Peter wakes up screaming and leaves the hospital. He books a flight to the desert where nuclear tests were once conducted, and then sees the bearded man from his vision nonchalantly stealing from people he passes on the street.

When Peter pursues him, the man is stunned that Peter can see him despite his power of invisibility. Because Peter is around him, Peter absorbs his ability and becomes invisible as well. The bearded man attacks Peter.

At the very end of the episode, Niki is revealed to have been confined in a padded room in a psychiatric ward, bound in a straitjacket. Miserably, she asks God for help. As the lights switch off, Jessica says, "Who needs God when you've got me?"

==Production==
===Development===
In January 2007, NBC announced that the twelfth episode of the season would be titled "Godsend". The episode was written by series creator Tim Kring, and directed by Paul Shapiro. This was Kring's fourth writing credit, and Shapiro's second directing credit.

==Reception==
===Viewers===
In its original American broadcast, "Godsend" was seen by an estimated 14.90 million household viewers with a 5.3 in the 18–49 demographics. This means that 5.3 percent of all households with televisions watched the episode. It finished 9th out of 103 programs airing from January 22–28, 2007. This was a slight decrease in viewership from the previous episode, which was watched by an estimated 14.94 million household viewers with a 5.3 in the 18–49 demographics.

===Critical reviews===
"Godsend" received critical acclaim. Robert Canning of IGN gave the episode an "amazing" 9 out of 10 and wrote, "By far, the most exciting aspect of "Godsend" was coming away with the sense that things have been put in motion to stopping the prophesized destruction of New York City. The series introduced this event in its first two episodes, but has often felt like it was running in place instead of moving forward with this overarching story. It appears that preventing the massive explosion from occurring will again take center stage."

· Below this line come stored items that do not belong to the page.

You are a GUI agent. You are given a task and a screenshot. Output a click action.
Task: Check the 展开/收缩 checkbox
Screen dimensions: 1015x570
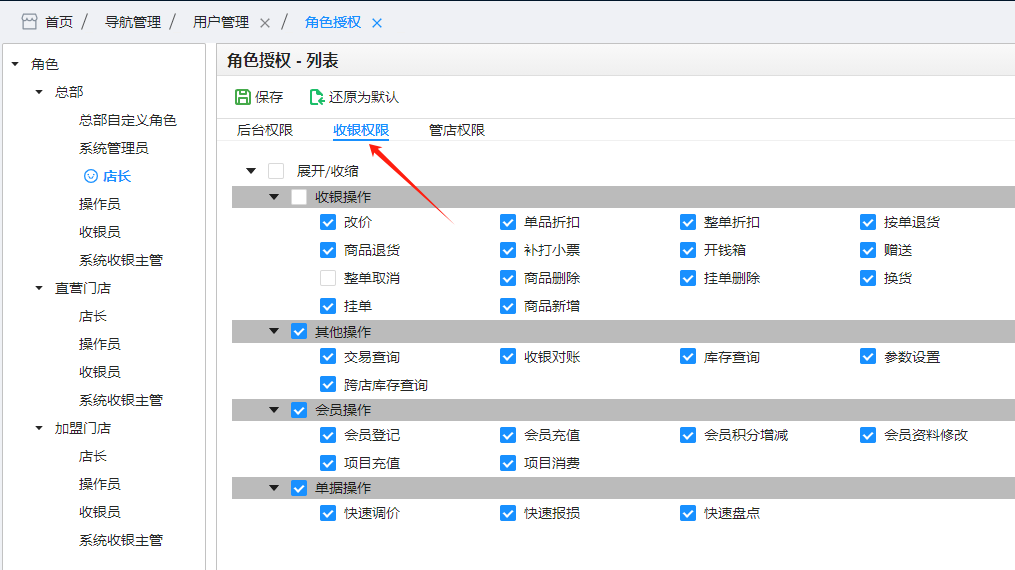pos(276,171)
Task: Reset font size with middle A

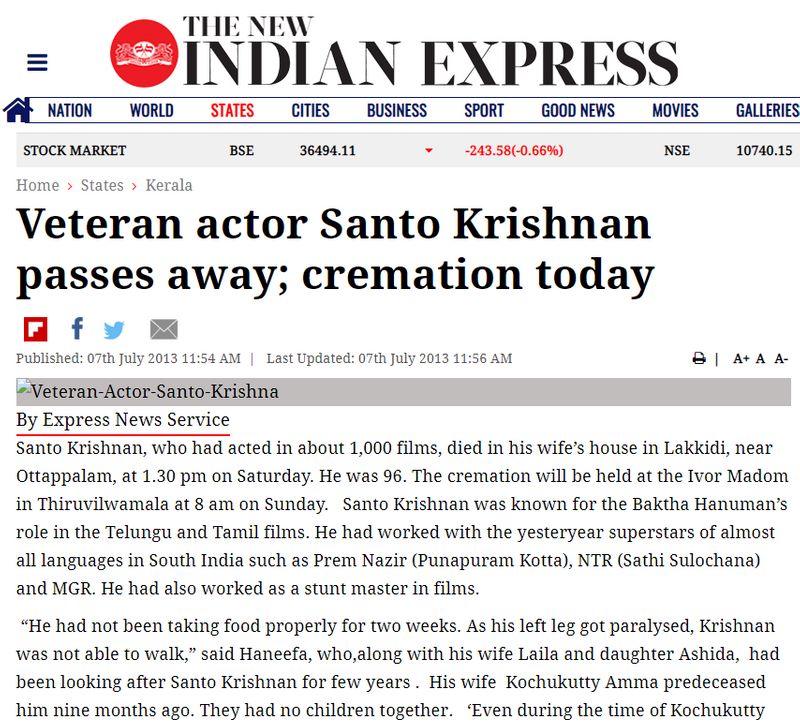Action: coord(760,359)
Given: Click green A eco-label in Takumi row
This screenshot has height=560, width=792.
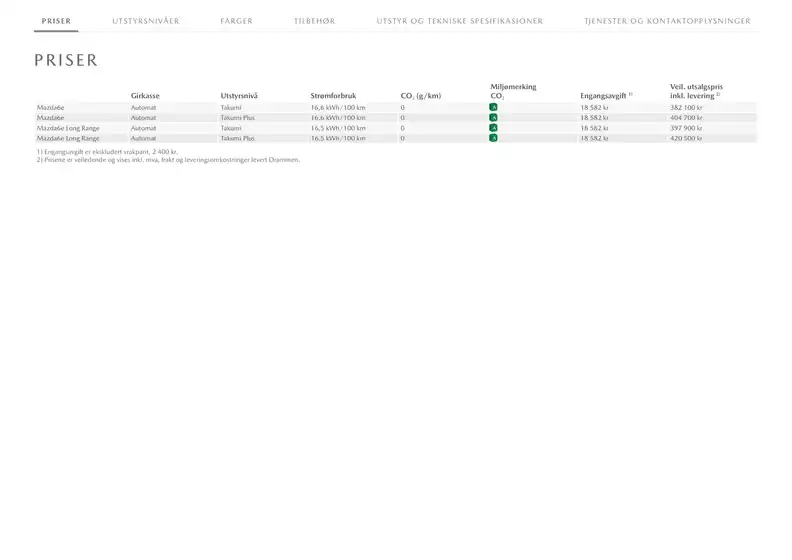Looking at the screenshot, I should (493, 107).
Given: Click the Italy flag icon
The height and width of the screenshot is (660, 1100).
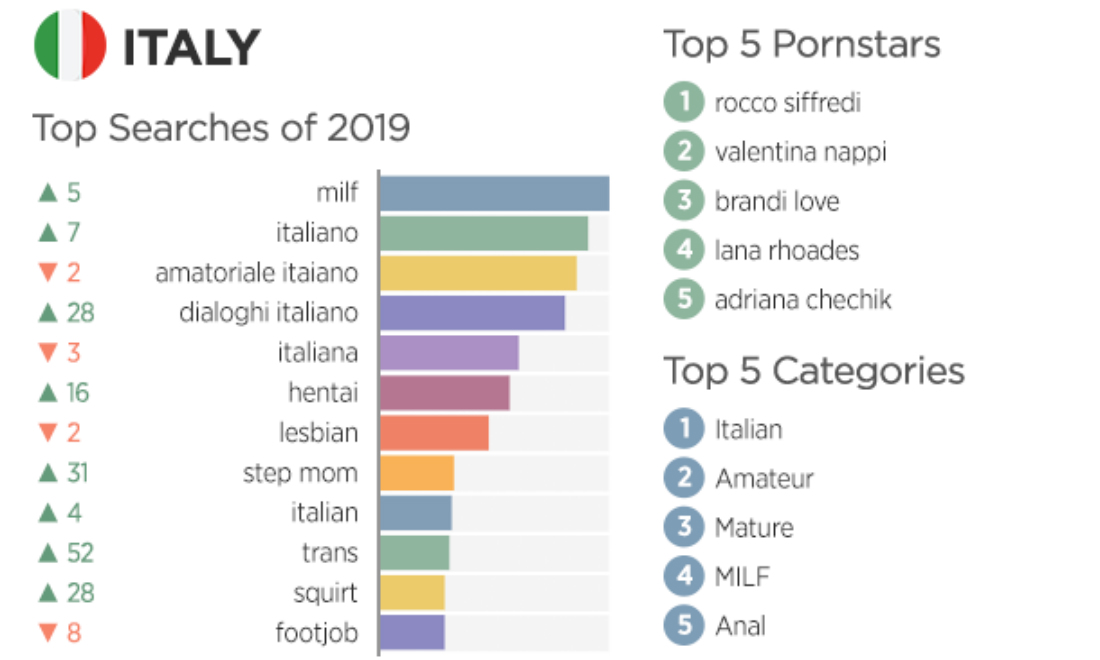Looking at the screenshot, I should [70, 46].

Alan Sepinwall wrote, "Now, they're coming back from a long break, so I don't have a problem with a show that only moves a couple of stories along more than incrementally. I'm just slightly more wary about believing this will wrap up interestingly."

Gilbert Cruz of Entertainment Weekly wrote, "Didn't you think the scene between H.R.G. and Mohinder was a little too reminiscent of a Darth Vader speech. Yes, H.R.G., and rule the galaxy as well). And am I the only one who thinks the closing narrations are getting more and more incomprehensible? I wrote this episode's down and listened to it twice. It still sounds like utter nonsense." Angel Cohn of TV Guide wrote, "I've never been much of a Niki supporter. I just thought that her story line never really fit, plus her power/curse whatever seems more annoying than cool. But tonight, Ali Larter really impressed me. I loved watching her flip back and forth between the devastated mother who just wants the freedom to be with her child and the vicious Jessica."

Michael Canfield of TV Squad wrote, "Hardly anything has gone the heroes' way during the hiatus. Sure, the Artist came out of his time in Odessa cured of heroin addiction, and is now able to paint without it, but most of the others are still suffering in the wake of previous events." Television Without Pity gave the episode an "A" grade.